# Task to carry out:
After finding the line with "The image size is (854, 640)." in the entries below, retype exactly each line from there through the line with "Close the how to get laces tab", including that final line.

# Source material:
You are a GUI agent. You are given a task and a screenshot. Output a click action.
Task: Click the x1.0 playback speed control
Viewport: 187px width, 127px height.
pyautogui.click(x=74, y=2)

---

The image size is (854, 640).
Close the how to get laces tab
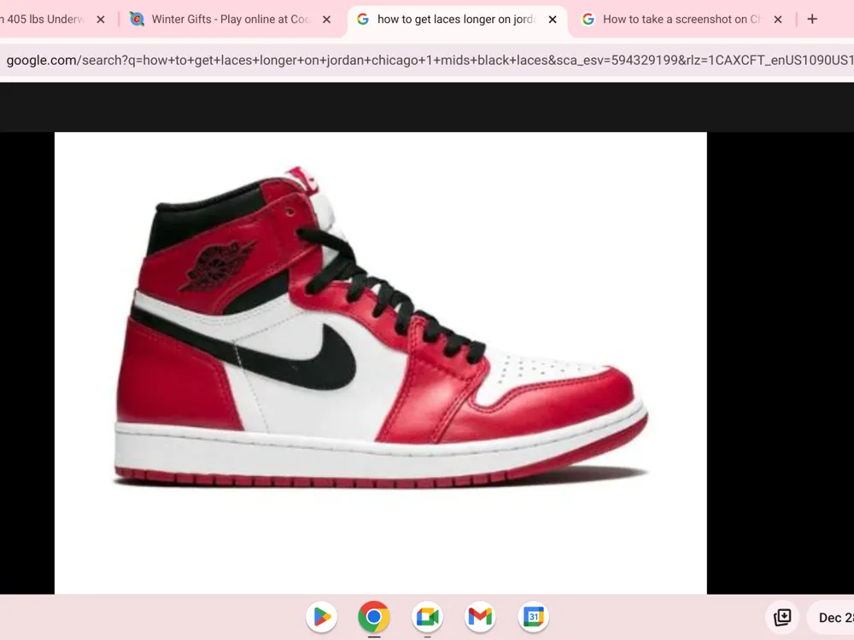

# Task response:
The image size is (854, 640).
Close the how to get laces tab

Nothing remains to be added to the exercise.